Traditional tools such as HAS-BLED or HEMORR2HAGES showed poor predictability in patients with cancer [16, 17, 54]. Our ML algorithms also failed to obtain high performance metrics in prediction of major bleeding. Such poor performance suggested complex interactions between patients’ characteristics and outcomes in the presence of cancer. First, although we obtained additional cancer characteristics compared with traditional risk scores, the performance was not improved [55]. This may suggest that our models failed to capture important features in prediction of major bleeding. In fact, genetic factors and disease severity were not available in SEER-Medicare data and dynamic features (i.e., cancer progression, new diagnosis of diseases) were not included in the models due to complexities. Similar to previous risk scores, we found that bleeding history was an important factor in prediction of subsequent major bleeding [17, 55]. Second, we excluded patients who have already initiated OACs before AFib diagnosis and those who initiated AFib during follow-up because OACs may increase risk of bleeding. As a result, only 1.2% patients in our cohort experienced bleeding events during follow-up and this created a severe imbalance classification problem for our ML algorithms and may lead to poor predictability [56]. Future studies may expand the outcomes to other types of bleeding (i.e., intracranial bleeding, gastrointestinal bleeding, or other non-critical site bleeding) to improve the performance and the clinical utility of the algorithms.

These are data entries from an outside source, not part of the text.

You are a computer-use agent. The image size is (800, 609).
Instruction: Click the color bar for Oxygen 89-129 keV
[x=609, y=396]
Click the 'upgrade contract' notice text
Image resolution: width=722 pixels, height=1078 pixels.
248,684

In our study, SMOTE resampling approach did not improve the performance of the model. In the training set, SMOTE created new synthetic ‘stroke’ individuals from interpolations of the original, real ‘stroke’ cases [48]. Studies have shown that SMOTE-like methods could improve the performance of weak classifiers such as SVM, decision tree [57]. In our study, SMOTE improved AUCs in SVM only. Another limitation of SMOTE is that it resulted in poorly calibrated models where the probability of the minority class (stroke) was strongly inflated demonstrated by Brier score.

Our study is subject to some limitations. We were unable to capture some important variables in the ML models (i.e., BMI, genetic factors, frailty, and health behaviors—not available in SEER-Medicare). Socioeconomic factors such as household income and education level are available on the aggregate area level (Census tract) but not individual level. In addition, our algorithms did not incorporate the impact of some post-baseline predictors (i.e., treatment dosage, adherence, recent CHA2DS2-VASc and HAS-BLED scores, recent use of NSAIDs, and other time-varying variables such as interactions between oral anticoagulants between OACs and antineoplastic agents) [58]. Our study is applicable to the study period 2011–2019. From 2020, the presence Covid-19 has worsened outcomes of patients with AFib or cancer patients and has negatively impacted health services, delayed and reduced cancer screening and diagnosis in the United States [59,60,61,62,63]. Therefore, the model should be updated and validated incorporating Covid-related factors during and after the pandemic. In addition, our ML algorithms could not further stratify the risk of stroke and major bleeding (i.e., low, moderate, high, or very high). Future study may leverage advanced ML algorithms such as survival ML in predicting the probability of adverse events after 1 year or extended follow-up time. Last, the generalizability of our ML models to other populations may be limited (i.e., commercial insurance, anticoagulated patients, or patients with other cancer types).

Conclusion

Our study demonstrated a promising application of ML in stroke prediction among older adults with cancer who are newly diagnosed with AFib in the US. This tool may be leveraged in assisting clinicians in identification of patients at high risk of stroke and improving treatment decisions.